Chartered Governance Institute New Zealand
- Abbreviation: CGINZ
- Predecessor: Governance NZ Incorporated Chartered Secretaries New Zealand (CSNZ)
- Formation: 1937
- Type: Professional body
- Legal status: Active
- Purpose: Professional development and standards for company secretaries and governance professionals
- Location: New Zealand;
- Region served: New Zealand
- Services: Professional qualifications, training, and standards
- Fields: Corporate governance, company secretarial services
- Members: 1,600 members (New Zealand)
- Parent organization: Chartered Governance Institute (CGI)
- Website: cginz.org
- Formerly called: Governance NZ Incorporated, Chartered Secretaries New Zealand (CSNZ)

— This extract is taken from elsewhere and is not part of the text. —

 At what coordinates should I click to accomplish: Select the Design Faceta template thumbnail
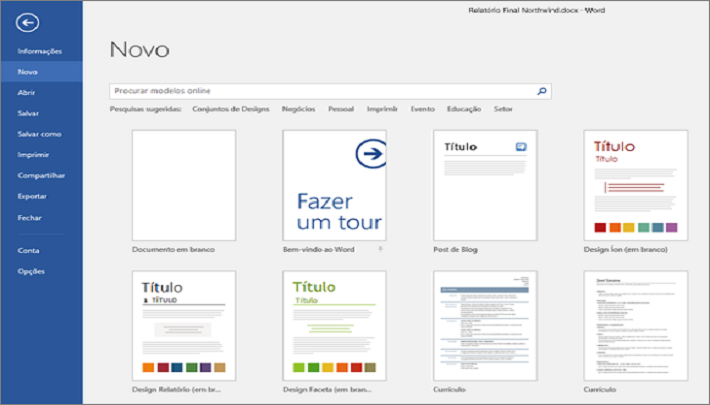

= Chartered Governance Institute New Zealand =

Chartered Governance Institute New Zealand, formerly known as Governance NZ Incorporated, and before that as Chartered Secretaries New Zealand (CSNZ), is the New Zealand division of the Institute of Chartered Secretaries and Administrators, now known as The Chartered Governance Institute (CGI). CGI is an international professional body with 44,000 members worldwide. It was founded in England in 1891, and granted its royal charter in 1902. The New Zealand Division of the institute was formed in 1937.

Governance NZ Inc has 1,600 members in New Zealand, and was established to promote and maintain the development of the profession of company secretary and the creation of high standards in the Profession. As the commercial and corporate legislative scene in New Zealand changed Governance NZ Inc expanded to reflect its members' involvement in such diverse areas as banking, education, government and law.

Members hold administrative posts in most sectors of the business world. In New Zealand, over half the members are in industry and commerce, a third of them are in the company secretarial field, while the remainder are engaged in a wide variety of administrative and management roles. In the public sector, a high proportion are in local government. The qualification is widely respected in government service and other public sector organisations.

==Profile==
There are two classes of membership of the institute, i.e. Fellows and Associates. All qualified members of the Institute are entitled to describe themselves as Chartered Secretaries and use the designatory letters, FCIS or ACIS as appropriate. Fellowship is the senior grade of membership. Another grade, Grad ICSA comprises those who have successfully completed the examinations, but have not yet gained sufficient qualifying service for Associateship.